An important theorem of Banaszczyk (Random Structures & Algorithms 1998) states that for any sequence of vectors of $\ell_2$ norm at most $1/5$ and any convex body $K$ of Gaussian measure $1/2$ in ${\mathbb R}^n$, there exists a signed combination of these vectors which lands inside $K$. A major open problem is to devise a constructive version of Banaszczyk's vector balancing theorem, i.e., to find an efficient algorithm which constructs the signed combination.

We make progress towards this goal along several fronts. As our first contribution, we show an equivalence between Banaszczyk's theorem and the existence of $O(1)$-subgaussian distributions over signed combinations. For the case of symmetric convex bodies, our equivalence implies the existence of a universal signing algorithm (i.e., independent of the body), which simply samples from the subgaussian sign distribution and checks to see if the associated combination lands inside the body. For asymmetric convex bodies, we provide a novel recentering procedure, which allows us to reduce to the case where the body is symmetric.

As our second main contribution, we show that the above framework can be efficiently implemented when the vectors have length $O(1/\sqrt{\log n})$, recovering Banaszczyk's results under this stronger assumption.
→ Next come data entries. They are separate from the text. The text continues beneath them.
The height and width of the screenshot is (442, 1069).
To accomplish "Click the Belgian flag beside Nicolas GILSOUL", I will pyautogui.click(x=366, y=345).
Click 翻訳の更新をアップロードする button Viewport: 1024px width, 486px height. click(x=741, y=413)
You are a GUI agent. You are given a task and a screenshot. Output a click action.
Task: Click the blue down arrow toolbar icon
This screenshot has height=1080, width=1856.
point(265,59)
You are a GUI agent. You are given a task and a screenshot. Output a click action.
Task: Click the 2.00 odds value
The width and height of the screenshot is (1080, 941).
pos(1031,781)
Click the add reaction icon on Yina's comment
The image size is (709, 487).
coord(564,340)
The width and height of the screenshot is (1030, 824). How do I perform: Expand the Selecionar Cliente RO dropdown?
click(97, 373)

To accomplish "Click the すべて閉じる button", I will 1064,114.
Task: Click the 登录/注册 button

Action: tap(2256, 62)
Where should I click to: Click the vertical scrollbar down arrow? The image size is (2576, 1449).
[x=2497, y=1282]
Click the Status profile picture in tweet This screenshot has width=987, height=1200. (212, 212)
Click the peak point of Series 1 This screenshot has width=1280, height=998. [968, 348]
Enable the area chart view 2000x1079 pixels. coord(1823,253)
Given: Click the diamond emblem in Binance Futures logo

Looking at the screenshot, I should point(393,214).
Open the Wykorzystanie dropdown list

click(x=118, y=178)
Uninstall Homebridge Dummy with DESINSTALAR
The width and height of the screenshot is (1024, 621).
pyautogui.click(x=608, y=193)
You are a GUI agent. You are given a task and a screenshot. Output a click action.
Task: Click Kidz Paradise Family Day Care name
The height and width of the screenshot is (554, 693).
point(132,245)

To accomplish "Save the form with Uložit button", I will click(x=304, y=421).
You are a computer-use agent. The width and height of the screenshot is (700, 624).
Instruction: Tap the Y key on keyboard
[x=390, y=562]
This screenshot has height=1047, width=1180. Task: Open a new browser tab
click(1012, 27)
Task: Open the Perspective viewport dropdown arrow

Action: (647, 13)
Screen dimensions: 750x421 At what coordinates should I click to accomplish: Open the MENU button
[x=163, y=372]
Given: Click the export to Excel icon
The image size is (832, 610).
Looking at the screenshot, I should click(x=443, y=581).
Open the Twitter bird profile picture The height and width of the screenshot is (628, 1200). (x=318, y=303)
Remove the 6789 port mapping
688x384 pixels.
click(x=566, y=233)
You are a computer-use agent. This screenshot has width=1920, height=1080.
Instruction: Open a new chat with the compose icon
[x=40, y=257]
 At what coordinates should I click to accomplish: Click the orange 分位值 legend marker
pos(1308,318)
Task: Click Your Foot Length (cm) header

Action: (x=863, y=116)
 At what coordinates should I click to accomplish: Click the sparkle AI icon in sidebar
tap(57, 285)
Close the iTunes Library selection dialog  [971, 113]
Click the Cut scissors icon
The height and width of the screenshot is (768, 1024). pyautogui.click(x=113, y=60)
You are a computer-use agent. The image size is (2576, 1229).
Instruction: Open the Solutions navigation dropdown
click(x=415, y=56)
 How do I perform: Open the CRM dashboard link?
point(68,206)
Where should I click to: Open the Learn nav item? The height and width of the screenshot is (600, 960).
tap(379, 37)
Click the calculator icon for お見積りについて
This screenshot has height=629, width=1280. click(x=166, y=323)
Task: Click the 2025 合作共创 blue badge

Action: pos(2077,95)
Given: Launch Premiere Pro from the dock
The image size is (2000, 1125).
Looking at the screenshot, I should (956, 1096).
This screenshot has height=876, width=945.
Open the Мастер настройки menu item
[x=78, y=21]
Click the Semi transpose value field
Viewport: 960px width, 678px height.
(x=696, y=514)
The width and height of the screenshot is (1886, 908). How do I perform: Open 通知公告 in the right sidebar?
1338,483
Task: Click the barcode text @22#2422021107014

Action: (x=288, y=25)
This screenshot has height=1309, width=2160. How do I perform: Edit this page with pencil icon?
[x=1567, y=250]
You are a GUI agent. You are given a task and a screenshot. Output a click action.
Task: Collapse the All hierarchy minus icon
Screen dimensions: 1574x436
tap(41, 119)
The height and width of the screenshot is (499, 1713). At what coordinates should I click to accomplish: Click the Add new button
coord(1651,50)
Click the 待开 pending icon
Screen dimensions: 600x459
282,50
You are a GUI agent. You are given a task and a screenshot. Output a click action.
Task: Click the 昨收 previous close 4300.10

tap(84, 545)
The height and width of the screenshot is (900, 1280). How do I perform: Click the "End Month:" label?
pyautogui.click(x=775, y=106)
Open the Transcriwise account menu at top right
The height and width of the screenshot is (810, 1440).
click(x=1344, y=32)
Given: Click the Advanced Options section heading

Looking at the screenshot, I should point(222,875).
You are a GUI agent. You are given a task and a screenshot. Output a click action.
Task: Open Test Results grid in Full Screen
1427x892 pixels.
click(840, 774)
More precisely, we use random walk techniques to produce the required $O(1)$-subgaussian signing distributions when the vectors have length $O(1/\sqrt{\log n})$, and use a stochastic gradient ascent method to implement the recentering procedure for asymmetric bodies.


An extended abstract of this paper appeared in the Proceedings of the 20th International Workshop on Randomization and Computation, RANDOM 2016.